Joachim Nunner, Mitglied im geschäftsführenden Vorstand des LVkE, äußerte daher in seinem einleitenden Grußwort die Frage, ob die freien Träger mit den politischen Entwicklungen noch Schritt halten können.

Professorin Dr. Böllert, Dozentin an der WWU Münster und Vorsitzende der Arbeitsgemeinschaft für Kinder- und Jugendhilfe (AGJ), bot in ihrem anschließenden Fachvortrag einen umfassenden Überblick über Inhalte und Verfahrenswege zur Umsetzung des KJSG und konnte, als direkt und wesentlich an der Reform beteiligte Sachverständige, hochinteressante und spannende Details aus nächster Nähe einbringen.

Besonders hob sie in diesem Zusammenhang die Notwendigkeit hervor, beim Zusammenspiel von Kinder- und Jugendhilfe und Behindertenhilfe eine gemeinsame Sprache, eine gemeinsame Verständigung und gemeinsame Ziele zu finden. Ferner stellte die Referentin die Wichtigkeit von funktionalen Lösungen auf kommunaler Ebene dar und forderte, die Adressaten der Hilfen noch besser zu befähigen, im Rahmen von Selbstorganisationen ihre Interessen hörbar und koordiniert zu vertreten – ganz im Sinne der im Gesetzeswerk geforderten Partizipation

Unklar ist zum jetzigen Zeitpunkt jedoch noch, ob und wie beide Hilfesysteme ineinander aufgehen bzw. inwieweit diese voneinander unterscheidbar bleiben sollen. So betonte Böllert, dass wir noch „meilenweit davon entfernt [sind], beide Leistungssysteme inklusiv zu denken“. Zudem gebe es auf beiden Seiten aktuell noch immense Sorgen und Ängste, die Eigenständigkeit bzw. etablierte Strukturen aufgeben zu müssen.
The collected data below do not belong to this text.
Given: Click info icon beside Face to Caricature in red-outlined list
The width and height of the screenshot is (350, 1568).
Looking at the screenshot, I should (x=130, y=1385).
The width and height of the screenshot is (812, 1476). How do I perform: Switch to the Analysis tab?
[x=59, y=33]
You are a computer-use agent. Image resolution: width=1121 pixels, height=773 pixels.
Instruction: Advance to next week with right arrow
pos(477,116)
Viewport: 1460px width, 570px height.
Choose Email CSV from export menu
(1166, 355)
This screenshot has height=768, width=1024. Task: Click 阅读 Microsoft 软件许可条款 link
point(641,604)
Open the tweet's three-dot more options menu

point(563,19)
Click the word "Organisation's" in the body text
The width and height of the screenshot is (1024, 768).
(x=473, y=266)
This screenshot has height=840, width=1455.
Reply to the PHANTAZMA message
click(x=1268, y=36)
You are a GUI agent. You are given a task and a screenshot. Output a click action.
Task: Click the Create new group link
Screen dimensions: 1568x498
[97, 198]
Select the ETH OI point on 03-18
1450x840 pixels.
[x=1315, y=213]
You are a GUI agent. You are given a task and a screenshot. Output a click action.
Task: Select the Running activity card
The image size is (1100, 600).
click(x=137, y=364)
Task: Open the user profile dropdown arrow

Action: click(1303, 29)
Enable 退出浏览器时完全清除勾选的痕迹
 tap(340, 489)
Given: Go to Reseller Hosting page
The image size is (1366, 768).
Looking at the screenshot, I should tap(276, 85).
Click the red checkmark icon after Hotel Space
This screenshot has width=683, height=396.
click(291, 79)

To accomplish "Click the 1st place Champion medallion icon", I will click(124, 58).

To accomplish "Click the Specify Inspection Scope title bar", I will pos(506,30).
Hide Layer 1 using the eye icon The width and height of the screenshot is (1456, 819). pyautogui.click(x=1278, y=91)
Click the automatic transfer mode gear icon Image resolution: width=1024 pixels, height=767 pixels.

Professorin Dr. Böllert wies in diesem Zusammenhang auf das aktuelle AGJ-Positionspapier „Inklusion gestalten! Wie inklusive Hilfen zur Erziehung möglich werden können“ hin, welches u.a. einige der genannten Fragestellungen aufgreift und die konkrete Vision eines gelingenden Hilfesystems skizziert.

Petra Rummel, Geschäftsführerin des LVkE, konstatierte in ihrem Schlusswort eine „erneut sehr bereichernde Veranstaltung“ und stellte am Veranstaltungsende noch die Frage an die Referentin, was diese denn, nach all den Jahren, immer noch in ihrem herausragenden Engagement anzutreiben vermag.
Professorin Dr. Böllert erwiderte hierauf ganz klar: „Die jungen Menschen! Es lohnt sich für diese!“  – eine Haltung, die sie mit dem LVkE ganz klar verbindet!